Work required: All lines from the one containing "Viewport: 2463px width, 1459px height." to the end of the data below are to be returned exactly, both ends included, with nothing added.

Supplied data:
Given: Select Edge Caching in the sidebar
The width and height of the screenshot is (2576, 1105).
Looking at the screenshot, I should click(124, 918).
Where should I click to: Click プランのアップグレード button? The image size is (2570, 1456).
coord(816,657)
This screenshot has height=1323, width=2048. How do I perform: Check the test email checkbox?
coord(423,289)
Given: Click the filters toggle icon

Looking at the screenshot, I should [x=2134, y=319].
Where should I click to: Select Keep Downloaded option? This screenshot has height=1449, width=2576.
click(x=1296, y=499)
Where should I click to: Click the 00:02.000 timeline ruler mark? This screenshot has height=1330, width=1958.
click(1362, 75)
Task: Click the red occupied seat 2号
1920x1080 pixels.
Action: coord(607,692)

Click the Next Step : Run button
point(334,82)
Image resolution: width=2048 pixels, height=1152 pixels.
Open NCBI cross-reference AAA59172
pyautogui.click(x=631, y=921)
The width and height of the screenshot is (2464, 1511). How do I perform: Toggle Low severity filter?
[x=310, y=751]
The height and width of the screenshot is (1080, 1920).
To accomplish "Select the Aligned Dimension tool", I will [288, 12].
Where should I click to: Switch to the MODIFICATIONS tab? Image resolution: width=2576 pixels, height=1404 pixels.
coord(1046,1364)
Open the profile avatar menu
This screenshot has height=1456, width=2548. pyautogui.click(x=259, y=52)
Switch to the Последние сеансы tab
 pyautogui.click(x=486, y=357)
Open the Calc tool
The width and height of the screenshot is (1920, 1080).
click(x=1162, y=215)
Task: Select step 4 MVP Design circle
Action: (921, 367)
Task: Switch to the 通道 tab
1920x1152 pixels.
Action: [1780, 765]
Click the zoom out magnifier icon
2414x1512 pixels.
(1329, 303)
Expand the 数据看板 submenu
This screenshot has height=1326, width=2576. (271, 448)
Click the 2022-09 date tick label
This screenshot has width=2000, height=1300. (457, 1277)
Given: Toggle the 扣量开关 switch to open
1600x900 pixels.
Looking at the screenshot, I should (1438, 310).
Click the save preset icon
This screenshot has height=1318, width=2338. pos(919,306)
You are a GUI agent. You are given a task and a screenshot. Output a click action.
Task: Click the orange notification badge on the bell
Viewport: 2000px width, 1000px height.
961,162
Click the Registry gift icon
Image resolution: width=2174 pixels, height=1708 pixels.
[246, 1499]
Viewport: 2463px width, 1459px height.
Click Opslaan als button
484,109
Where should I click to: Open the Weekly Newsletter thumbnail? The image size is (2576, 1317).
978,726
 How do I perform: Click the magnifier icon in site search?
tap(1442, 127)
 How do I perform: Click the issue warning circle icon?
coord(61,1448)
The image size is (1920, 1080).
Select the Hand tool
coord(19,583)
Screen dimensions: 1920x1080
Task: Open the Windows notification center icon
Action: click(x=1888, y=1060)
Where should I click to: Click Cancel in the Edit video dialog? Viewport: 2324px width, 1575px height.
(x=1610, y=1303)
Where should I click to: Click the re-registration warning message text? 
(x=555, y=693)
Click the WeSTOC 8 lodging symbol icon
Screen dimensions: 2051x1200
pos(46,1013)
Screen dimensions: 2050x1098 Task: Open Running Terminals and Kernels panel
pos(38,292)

Solved problem:
Viewport: 2463px width, 1459px height.
Click Opslaan als button
484,109
Where should I click to: Open the Weekly Newsletter thumbnail? The image size is (2576, 1317).
978,726
 How do I perform: Click the magnifier icon in site search?
tap(1442, 127)
 How do I perform: Click the issue warning circle icon?
coord(61,1448)
The image size is (1920, 1080).
Select the Hand tool
coord(19,583)
Screen dimensions: 1920x1080
Task: Open the Windows notification center icon
Action: click(x=1888, y=1060)
Where should I click to: Click Cancel in the Edit video dialog? Viewport: 2324px width, 1575px height.
(x=1610, y=1303)
Where should I click to: Click the re-registration warning message text? 
(x=555, y=693)
Click the WeSTOC 8 lodging symbol icon
Screen dimensions: 2051x1200
pos(46,1013)
Screen dimensions: 2050x1098 Task: Open Running Terminals and Kernels panel
pos(38,292)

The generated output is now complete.